“That is so I will not get lost,” said the other. “You see I am a tame bear, and do tricks, and my master has this ring in my nose, and leads me around by it so I will not go away. And he feeds me buns and popcorn. Oh, it’s nice to be a trained bear!”

“A trained bear, eh?” said Neddie. “Are you like a train of cars that I got for Christmas?”

“No, I am trained to do tricks,” said the tame bear. “See, I will show you,” and he stood on his head and turned a somersault, and then waltzed around in a circle. “Would you not like to learn to do those things?” he asked Neddie.

“Maybe,” said the little bear boy, who was not quite sure.

“Then come with me,” invited the tame bear.

But just then there was a rustling in the bushes and out came a real man with a long pole and a brass horn. And he took hold of the tame bear’s nose chain and looked at Neddie, the man did. And as Neddie had been taught to be always afraid of men, the bear boy ran home through the woods as fast as he could, and told all that had happened to him.
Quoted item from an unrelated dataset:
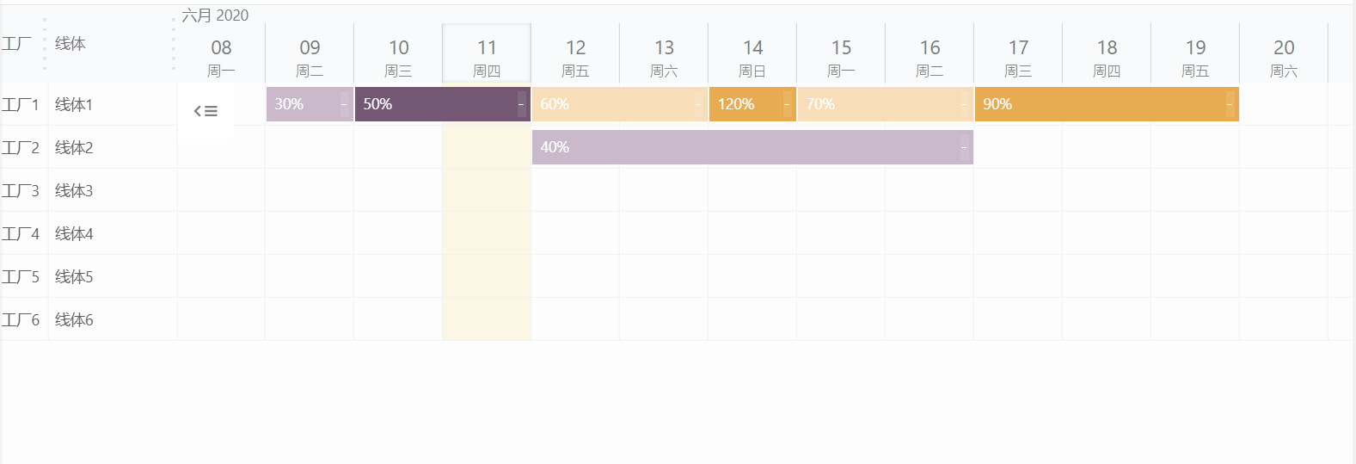Click the handle icon on 50% bar

[521, 104]
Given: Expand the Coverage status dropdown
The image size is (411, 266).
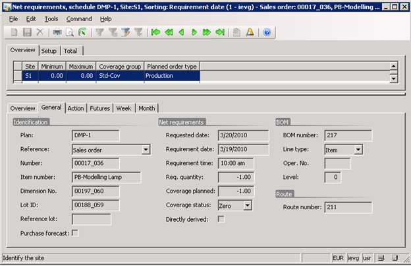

“It was a narrow escape for you,” said his papa. Then supper was ready and Neddie and Beckie, his sister, ate as much as was good for them, and not a bit more, I do assure you.
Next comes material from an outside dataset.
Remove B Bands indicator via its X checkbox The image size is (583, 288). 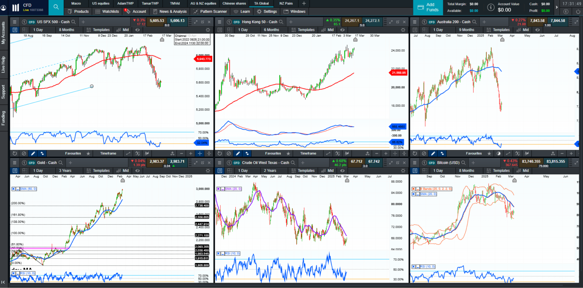tap(413, 189)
And in the next story, if the raisins in the rice pudding don’t all hop out and leave it as full of holes as a Swiss cheese sandwich, I’ll tell you about the little Stubtails running away.

STORY VI
THE STUBTAILS RUN AWAY

“What are you thinking of, Neddie?” asked Beckie Stubtail, the little bear girl, one Saturday morning when there was no school and when she and her brother were out in front of the cave-house brushing up the dried leaves to make a bonfire.